Evidence for an increased risk for hypertension with centrally located body fat and the effect of race and sex on this risk - PubMed (original) (raw)
Evidence for an increased risk for hypertension with centrally located body fat and the effect of race and sex on this risk
D Blair et al. Am J Epidemiol. 1984 Apr.
Abstract
Data from the First Health and Nutrition Examination Survey (HANES), 1971-1974, were used to examine the relationship between blood pressure and the distribution of subcutaneous body fat in 5506 survey participants, ages 30-59. Triceps and subscapular skinfolds were used as approximations of peripheral and centrally located body fat. The effects of race, sex and age on the obesity-blood pressure relationship were analyzed. Subscapular skinfold was the better predictor of both systolic and diastolic blood pressure in each race-sex group, sharing all of the association of triceps with blood pressure and having significant predictive power unshared by triceps.

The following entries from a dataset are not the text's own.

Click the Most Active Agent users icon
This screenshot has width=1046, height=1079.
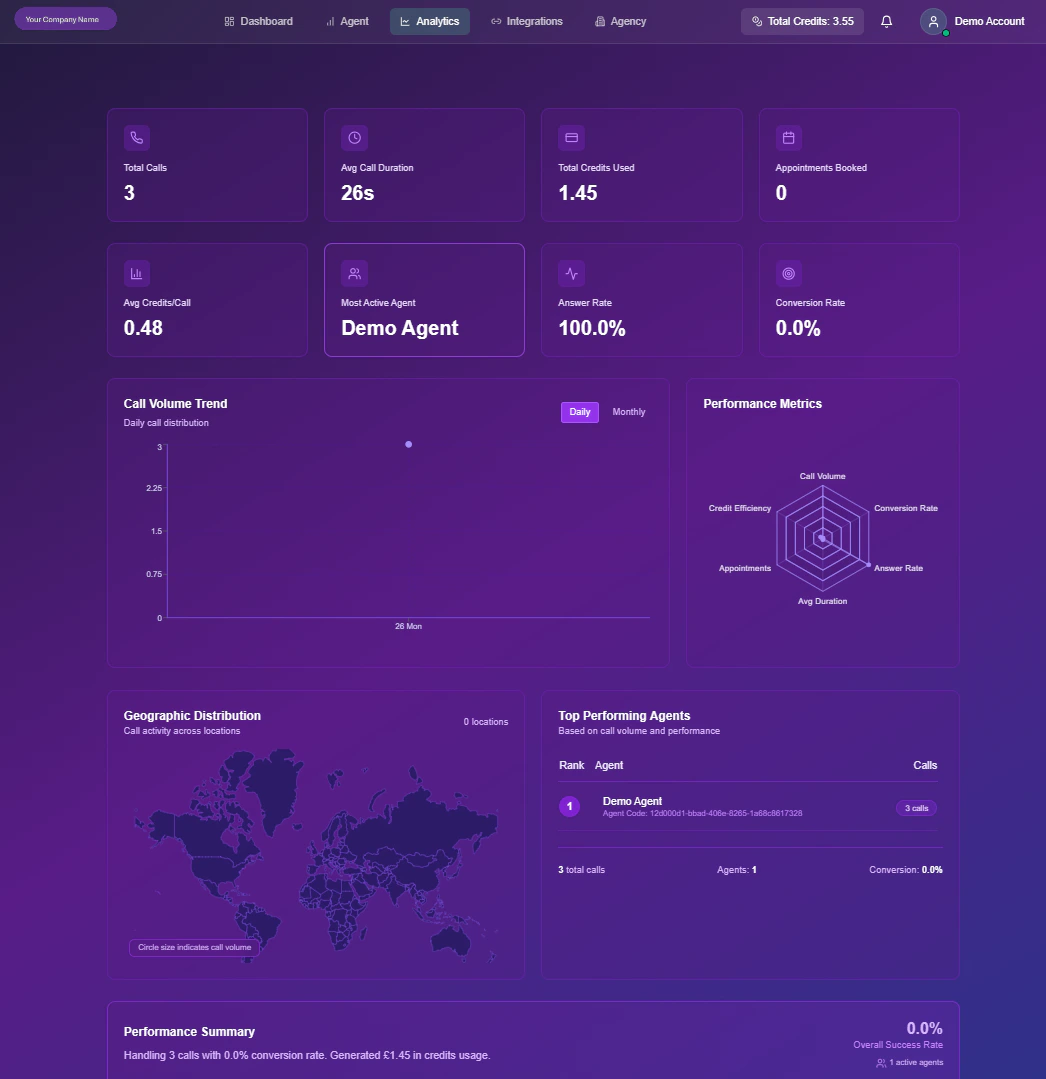[354, 273]
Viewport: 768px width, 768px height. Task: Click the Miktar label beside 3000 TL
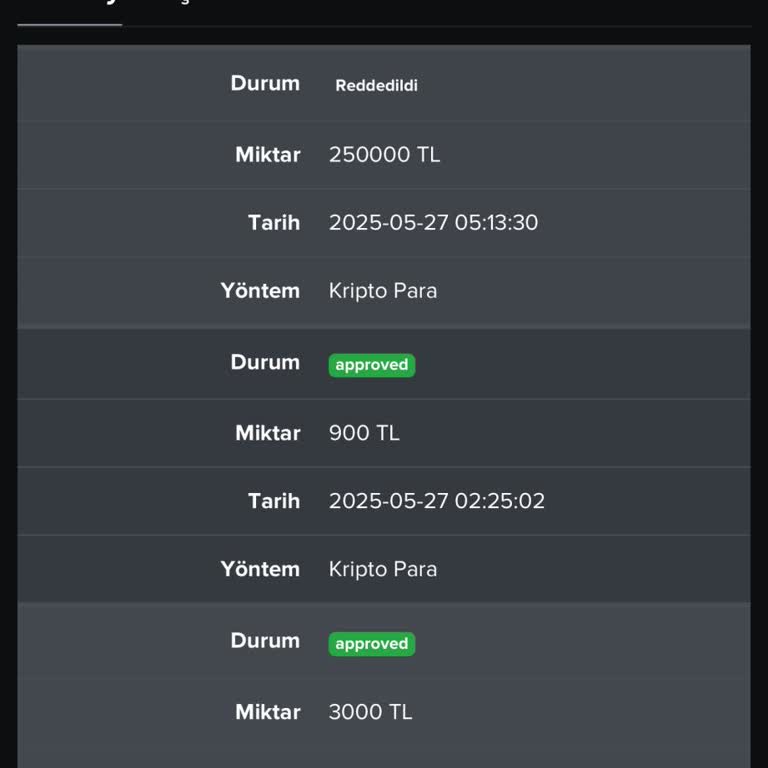(267, 712)
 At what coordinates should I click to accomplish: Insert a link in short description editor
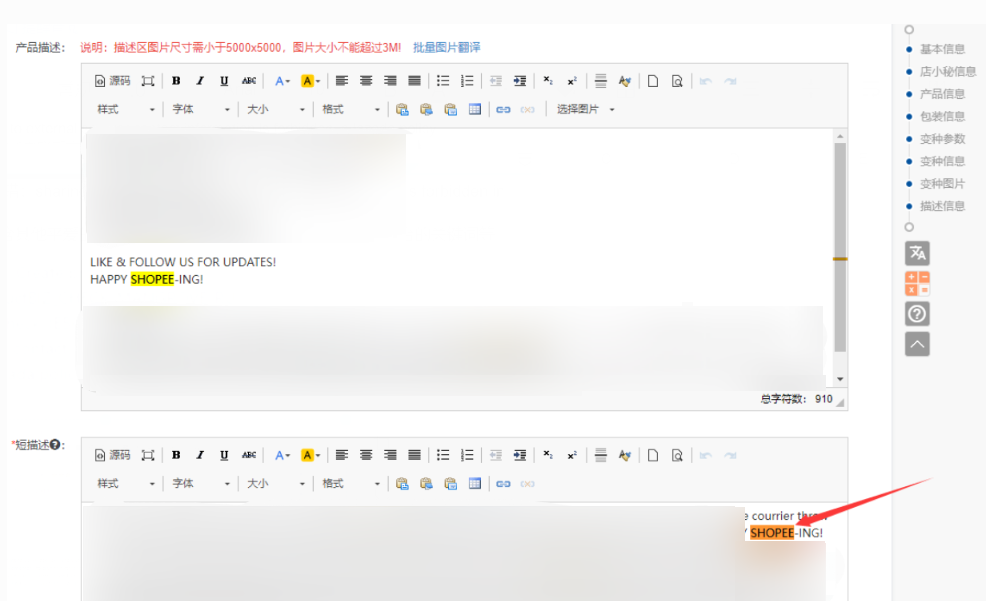tap(503, 484)
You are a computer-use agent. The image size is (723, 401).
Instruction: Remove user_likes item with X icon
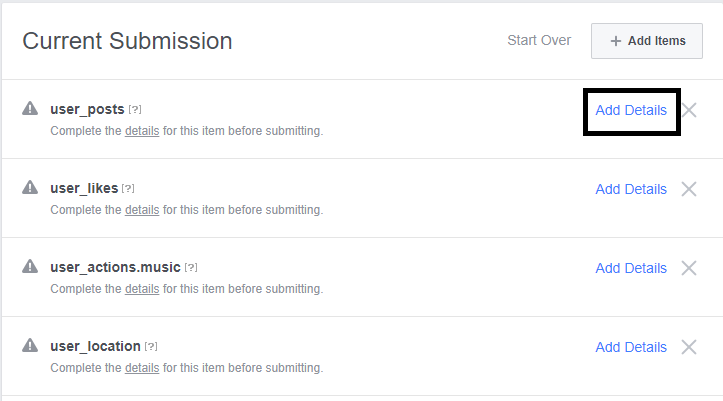[x=689, y=189]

The slopes of regression of subscapular skinfolds with systolic blood pressure for each race-sex group were not significantly different. A 1 mm increase in skinfold thickness increased the predicted mean systolic blood pressure by 0.63 +/- 0.03 mmHg (F = 519). Mean diastolic blood pressure rose 0.43 +/- 0.02 mmHg per unit increase of skinfold in whites (F = 549), and 0.14 +/- 0.04 mmHg less in blacks (F = 13), indicating a significant racial difference. Age and subscapular skinfold contributed independently to the variability in blood pressure in each race-sex group. These results demonstrate that the blood pressure of middle-aged Americans is more directly associated with centrally deposited body fat. This finding is true across race and sex groups, and is independent of age.